[What you need to do]: Write out exactly every line from the one containing "Task: Click the backup" through the final line of the material below, both included. Pictures are to be skipped.

━━━━━━━━━━

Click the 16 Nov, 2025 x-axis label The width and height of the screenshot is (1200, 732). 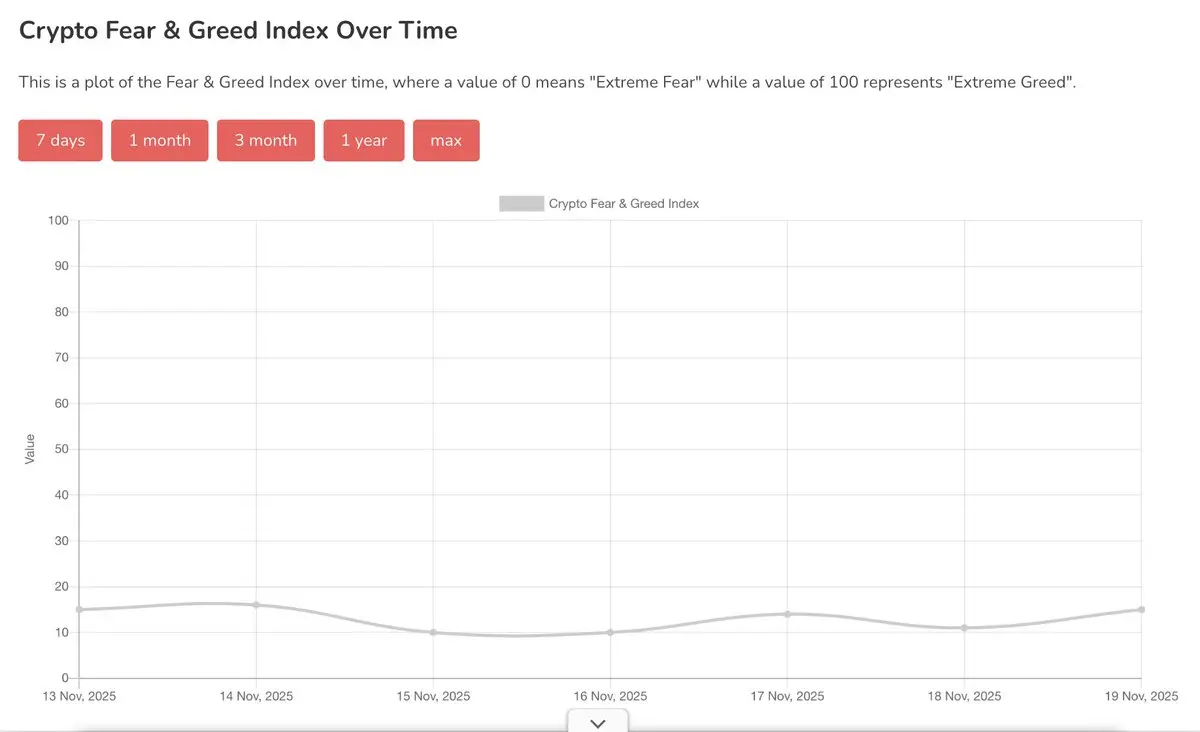[x=609, y=696]
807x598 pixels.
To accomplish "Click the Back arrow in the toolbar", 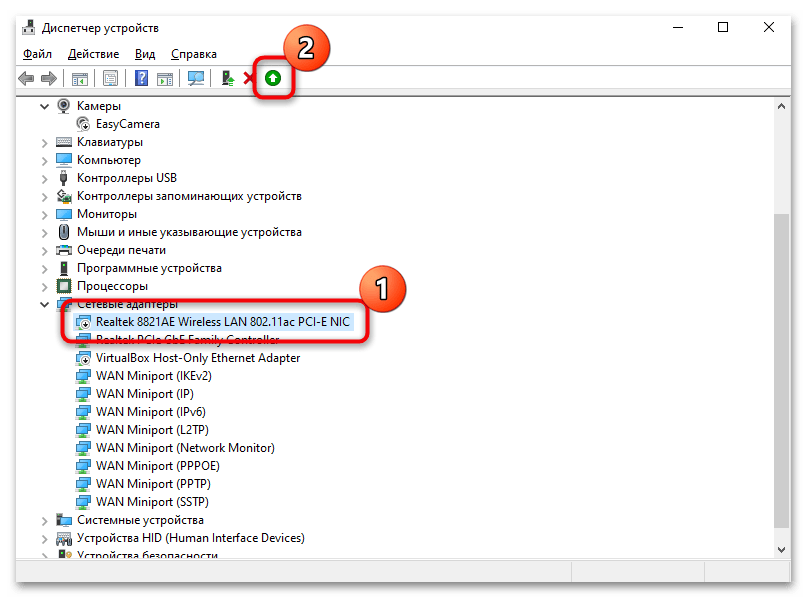I will [26, 78].
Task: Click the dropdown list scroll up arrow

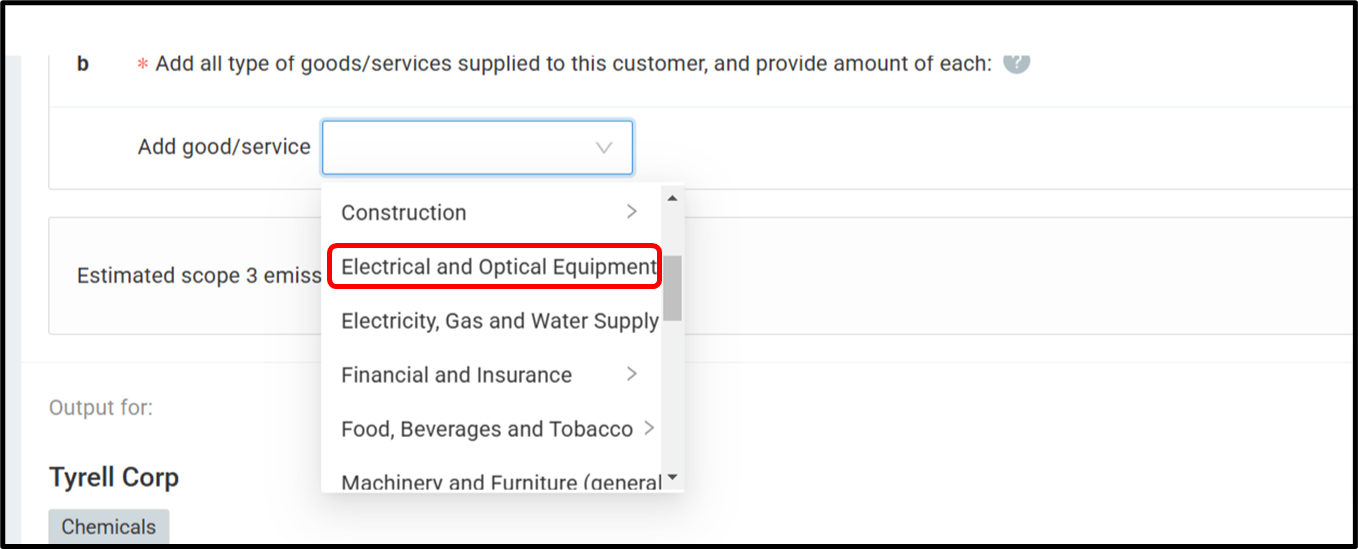Action: tap(672, 198)
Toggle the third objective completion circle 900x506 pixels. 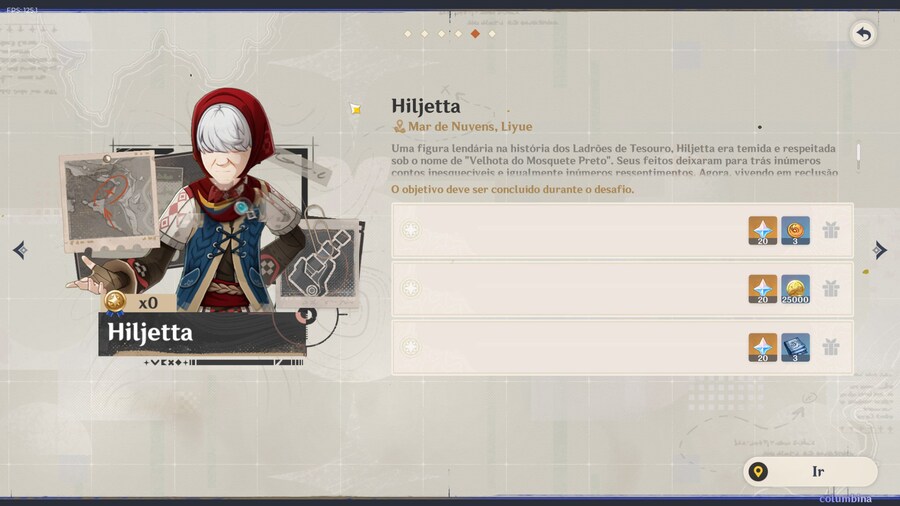tap(410, 347)
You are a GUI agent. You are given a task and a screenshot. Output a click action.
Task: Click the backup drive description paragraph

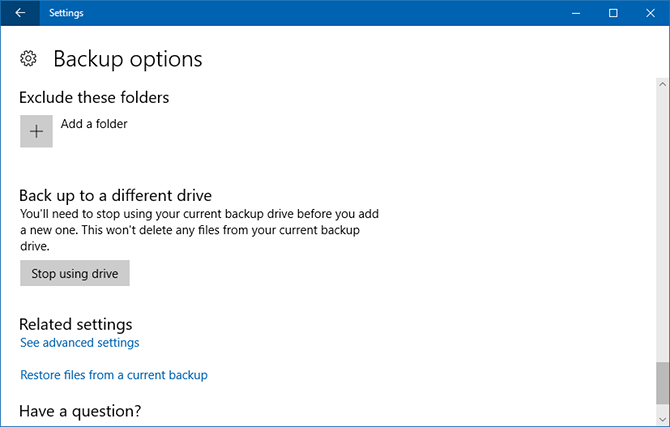tap(200, 230)
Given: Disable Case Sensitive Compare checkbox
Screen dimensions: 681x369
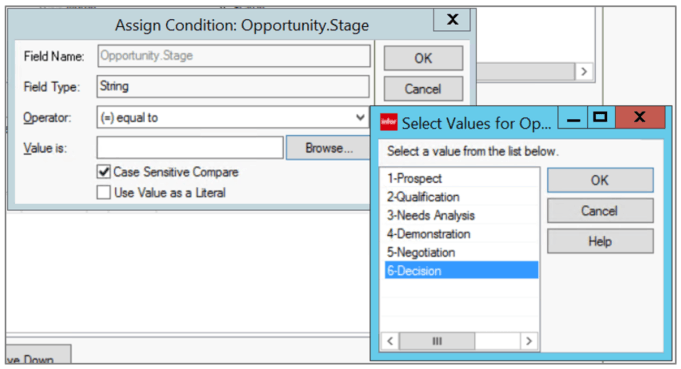Looking at the screenshot, I should (x=103, y=172).
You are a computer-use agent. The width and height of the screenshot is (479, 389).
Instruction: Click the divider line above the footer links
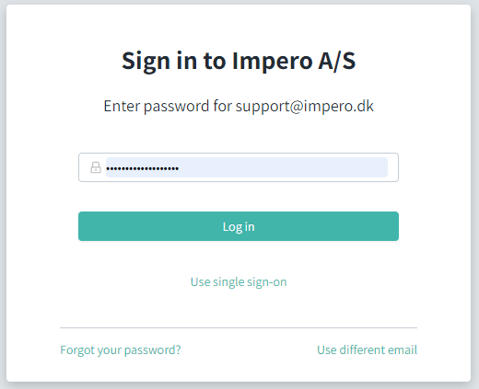click(x=238, y=328)
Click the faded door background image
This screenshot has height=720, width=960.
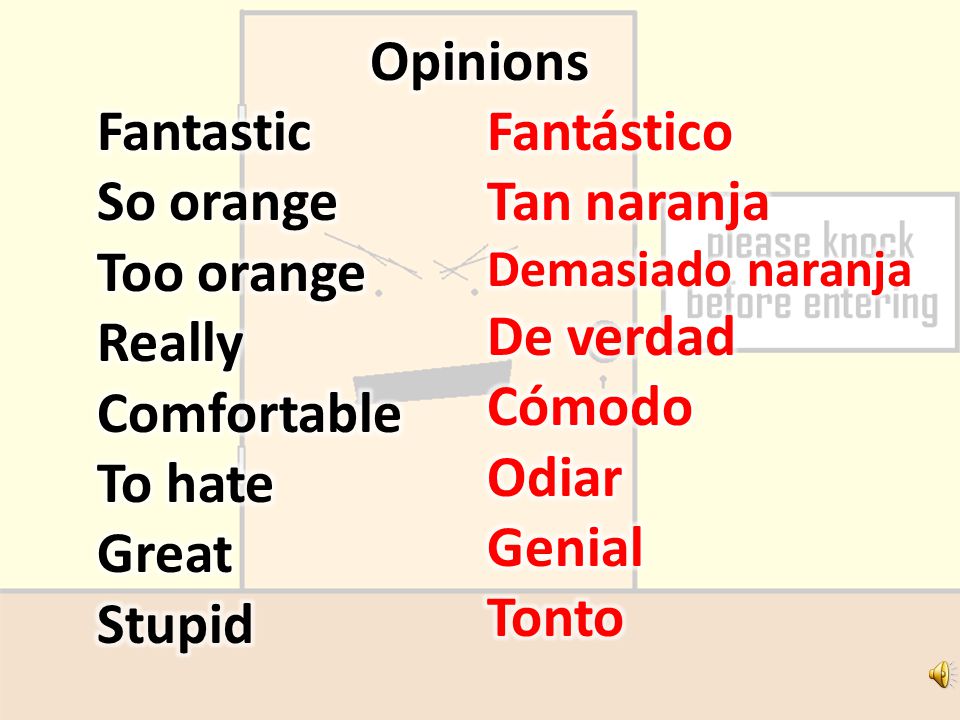438,300
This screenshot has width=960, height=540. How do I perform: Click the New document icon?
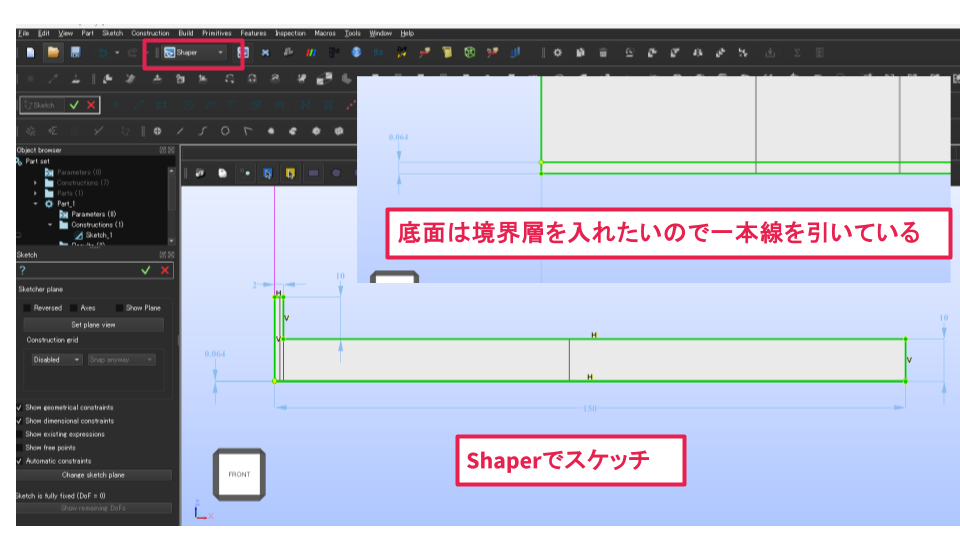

━━━━━━━━━━

[Answer box]:
Task: Click the backup drive description paragraph

tap(200, 230)
Given: Disable Case Sensitive Compare checkbox
Screen dimensions: 681x369
Looking at the screenshot, I should (x=103, y=172).
You are a computer-use agent. The width and height of the screenshot is (479, 389).
Instruction: Click the divider line above the footer links
click(x=238, y=328)
Click the faded door background image
This screenshot has height=720, width=960.
438,300
This screenshot has width=960, height=540. How do I perform: Click the New document icon?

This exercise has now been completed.